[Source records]
########
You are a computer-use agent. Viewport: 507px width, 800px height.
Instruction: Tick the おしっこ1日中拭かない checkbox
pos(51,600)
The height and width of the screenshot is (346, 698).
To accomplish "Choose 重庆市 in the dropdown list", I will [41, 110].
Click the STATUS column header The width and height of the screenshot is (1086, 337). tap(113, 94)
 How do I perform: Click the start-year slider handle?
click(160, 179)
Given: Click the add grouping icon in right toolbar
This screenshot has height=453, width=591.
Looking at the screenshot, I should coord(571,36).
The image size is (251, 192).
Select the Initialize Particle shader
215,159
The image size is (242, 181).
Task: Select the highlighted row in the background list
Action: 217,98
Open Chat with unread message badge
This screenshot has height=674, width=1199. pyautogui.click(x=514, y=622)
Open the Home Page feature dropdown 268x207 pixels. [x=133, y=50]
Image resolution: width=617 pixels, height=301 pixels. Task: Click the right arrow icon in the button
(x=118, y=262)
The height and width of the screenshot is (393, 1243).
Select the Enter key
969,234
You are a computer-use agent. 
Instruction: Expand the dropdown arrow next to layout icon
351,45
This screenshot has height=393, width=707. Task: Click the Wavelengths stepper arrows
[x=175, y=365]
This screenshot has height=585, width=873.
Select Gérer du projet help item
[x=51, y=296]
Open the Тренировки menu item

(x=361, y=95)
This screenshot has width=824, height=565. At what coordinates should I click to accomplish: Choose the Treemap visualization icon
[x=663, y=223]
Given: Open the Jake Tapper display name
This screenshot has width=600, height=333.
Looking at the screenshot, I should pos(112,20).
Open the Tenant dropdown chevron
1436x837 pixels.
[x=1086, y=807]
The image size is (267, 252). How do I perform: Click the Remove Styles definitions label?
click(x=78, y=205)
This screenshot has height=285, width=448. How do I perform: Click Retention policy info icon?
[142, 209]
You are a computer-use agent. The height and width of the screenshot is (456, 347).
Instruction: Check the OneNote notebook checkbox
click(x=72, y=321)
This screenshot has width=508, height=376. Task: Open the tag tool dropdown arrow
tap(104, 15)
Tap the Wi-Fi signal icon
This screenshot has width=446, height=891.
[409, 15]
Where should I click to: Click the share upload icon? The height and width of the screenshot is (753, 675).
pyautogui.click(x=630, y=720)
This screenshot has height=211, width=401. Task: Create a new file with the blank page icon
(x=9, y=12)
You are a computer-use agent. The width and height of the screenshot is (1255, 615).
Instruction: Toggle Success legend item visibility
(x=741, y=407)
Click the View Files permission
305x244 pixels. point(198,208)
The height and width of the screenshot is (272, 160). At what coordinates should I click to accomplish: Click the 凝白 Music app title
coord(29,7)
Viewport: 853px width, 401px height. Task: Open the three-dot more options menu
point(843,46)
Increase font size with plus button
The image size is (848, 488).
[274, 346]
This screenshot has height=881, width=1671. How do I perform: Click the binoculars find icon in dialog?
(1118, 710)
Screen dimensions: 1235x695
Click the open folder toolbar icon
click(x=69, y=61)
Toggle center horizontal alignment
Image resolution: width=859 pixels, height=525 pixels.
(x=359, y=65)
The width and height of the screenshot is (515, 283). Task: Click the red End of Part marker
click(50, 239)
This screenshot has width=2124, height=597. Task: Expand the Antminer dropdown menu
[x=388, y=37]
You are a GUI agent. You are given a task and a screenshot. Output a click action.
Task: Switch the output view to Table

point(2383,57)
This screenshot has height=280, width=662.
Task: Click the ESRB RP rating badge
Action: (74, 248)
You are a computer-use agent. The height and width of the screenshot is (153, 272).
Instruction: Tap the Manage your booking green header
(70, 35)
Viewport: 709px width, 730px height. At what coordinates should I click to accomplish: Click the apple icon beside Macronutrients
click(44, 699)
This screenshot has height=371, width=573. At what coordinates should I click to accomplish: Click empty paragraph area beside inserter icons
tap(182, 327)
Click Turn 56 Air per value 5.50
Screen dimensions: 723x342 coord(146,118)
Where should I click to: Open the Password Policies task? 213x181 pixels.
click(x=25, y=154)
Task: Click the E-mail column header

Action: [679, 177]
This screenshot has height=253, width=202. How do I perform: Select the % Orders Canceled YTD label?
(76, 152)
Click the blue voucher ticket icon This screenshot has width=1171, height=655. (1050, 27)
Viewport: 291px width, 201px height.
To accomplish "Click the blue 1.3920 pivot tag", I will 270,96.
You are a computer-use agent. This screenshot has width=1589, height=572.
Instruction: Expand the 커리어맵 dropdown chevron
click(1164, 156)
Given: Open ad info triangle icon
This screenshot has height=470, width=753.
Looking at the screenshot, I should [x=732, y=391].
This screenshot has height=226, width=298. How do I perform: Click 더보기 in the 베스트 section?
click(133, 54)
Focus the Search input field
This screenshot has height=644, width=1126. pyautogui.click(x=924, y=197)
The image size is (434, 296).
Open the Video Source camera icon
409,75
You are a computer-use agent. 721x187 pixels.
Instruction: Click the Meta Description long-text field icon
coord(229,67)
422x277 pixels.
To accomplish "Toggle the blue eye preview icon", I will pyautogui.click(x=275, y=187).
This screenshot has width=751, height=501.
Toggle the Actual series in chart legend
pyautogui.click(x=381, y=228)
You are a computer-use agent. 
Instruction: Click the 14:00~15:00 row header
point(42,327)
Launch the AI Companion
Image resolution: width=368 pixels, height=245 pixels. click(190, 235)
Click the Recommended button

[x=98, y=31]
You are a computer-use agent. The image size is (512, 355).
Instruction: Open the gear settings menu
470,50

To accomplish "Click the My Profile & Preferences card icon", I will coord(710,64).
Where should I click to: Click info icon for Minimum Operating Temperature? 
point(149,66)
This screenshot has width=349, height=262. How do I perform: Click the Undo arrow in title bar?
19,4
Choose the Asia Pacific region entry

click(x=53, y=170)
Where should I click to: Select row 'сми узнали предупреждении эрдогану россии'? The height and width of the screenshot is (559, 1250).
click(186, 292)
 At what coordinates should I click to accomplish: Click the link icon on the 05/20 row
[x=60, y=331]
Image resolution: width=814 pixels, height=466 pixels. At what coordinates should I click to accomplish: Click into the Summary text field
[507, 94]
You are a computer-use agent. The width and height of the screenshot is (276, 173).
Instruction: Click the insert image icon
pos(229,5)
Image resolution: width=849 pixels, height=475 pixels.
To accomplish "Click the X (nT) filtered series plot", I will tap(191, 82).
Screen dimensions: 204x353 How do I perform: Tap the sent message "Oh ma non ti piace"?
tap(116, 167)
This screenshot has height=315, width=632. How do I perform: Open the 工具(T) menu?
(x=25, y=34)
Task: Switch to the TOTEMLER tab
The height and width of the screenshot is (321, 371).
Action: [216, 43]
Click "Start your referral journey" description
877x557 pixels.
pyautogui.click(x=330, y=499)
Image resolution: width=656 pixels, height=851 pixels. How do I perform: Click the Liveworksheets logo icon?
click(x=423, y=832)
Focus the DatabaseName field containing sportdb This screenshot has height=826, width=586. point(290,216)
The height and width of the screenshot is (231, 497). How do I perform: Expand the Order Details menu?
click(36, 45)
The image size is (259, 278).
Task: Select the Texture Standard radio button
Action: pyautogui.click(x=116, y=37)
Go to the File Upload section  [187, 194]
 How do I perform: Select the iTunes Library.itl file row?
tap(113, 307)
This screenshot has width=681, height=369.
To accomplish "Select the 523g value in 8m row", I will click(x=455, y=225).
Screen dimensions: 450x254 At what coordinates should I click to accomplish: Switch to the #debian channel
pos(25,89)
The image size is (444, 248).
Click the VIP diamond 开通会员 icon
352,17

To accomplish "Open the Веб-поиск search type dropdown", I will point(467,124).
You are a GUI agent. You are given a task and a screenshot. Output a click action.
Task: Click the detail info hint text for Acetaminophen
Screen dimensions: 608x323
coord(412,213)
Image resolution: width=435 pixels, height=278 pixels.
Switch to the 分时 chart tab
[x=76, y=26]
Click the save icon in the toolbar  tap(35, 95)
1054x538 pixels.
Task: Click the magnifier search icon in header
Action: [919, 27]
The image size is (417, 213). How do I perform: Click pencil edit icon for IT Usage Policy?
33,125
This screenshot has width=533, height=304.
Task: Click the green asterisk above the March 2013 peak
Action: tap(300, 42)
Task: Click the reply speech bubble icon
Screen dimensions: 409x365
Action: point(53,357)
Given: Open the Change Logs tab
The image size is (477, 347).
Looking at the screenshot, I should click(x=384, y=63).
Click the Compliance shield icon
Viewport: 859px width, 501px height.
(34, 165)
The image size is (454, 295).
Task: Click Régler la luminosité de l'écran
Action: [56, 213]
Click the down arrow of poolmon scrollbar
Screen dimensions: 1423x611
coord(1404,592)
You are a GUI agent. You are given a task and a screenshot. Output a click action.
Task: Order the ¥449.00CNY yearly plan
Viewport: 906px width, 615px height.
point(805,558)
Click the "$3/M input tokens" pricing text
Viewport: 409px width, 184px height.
########
▸ DIRECTIONS FOR THIS TASK
Return a word-for-word copy of the lines above from the one holding "How do I perform: Select the iTunes" through the one holding "Click the Compliance shield icon", with both of them included and nothing besides.

▸ RESPONSE TO THE TASK
 How do I perform: Select the iTunes Library.itl file row?
tap(113, 307)
This screenshot has width=681, height=369.
To accomplish "Select the 523g value in 8m row", I will click(x=455, y=225).
Screen dimensions: 450x254 At what coordinates should I click to accomplish: Switch to the #debian channel
pos(25,89)
The image size is (444, 248).
Click the VIP diamond 开通会员 icon
352,17

To accomplish "Open the Веб-поиск search type dropdown", I will point(467,124).
You are a GUI agent. You are given a task and a screenshot. Output a click action.
Task: Click the detail info hint text for Acetaminophen
Screen dimensions: 608x323
coord(412,213)
Image resolution: width=435 pixels, height=278 pixels.
Switch to the 分时 chart tab
[x=76, y=26]
Click the save icon in the toolbar  tap(35, 95)
1054x538 pixels.
Task: Click the magnifier search icon in header
Action: [919, 27]
The image size is (417, 213). How do I perform: Click pencil edit icon for IT Usage Policy?
33,125
This screenshot has width=533, height=304.
Task: Click the green asterisk above the March 2013 peak
Action: tap(300, 42)
Task: Click the reply speech bubble icon
Screen dimensions: 409x365
Action: point(53,357)
Given: Open the Change Logs tab
The image size is (477, 347).
Looking at the screenshot, I should click(x=384, y=63).
Click the Compliance shield icon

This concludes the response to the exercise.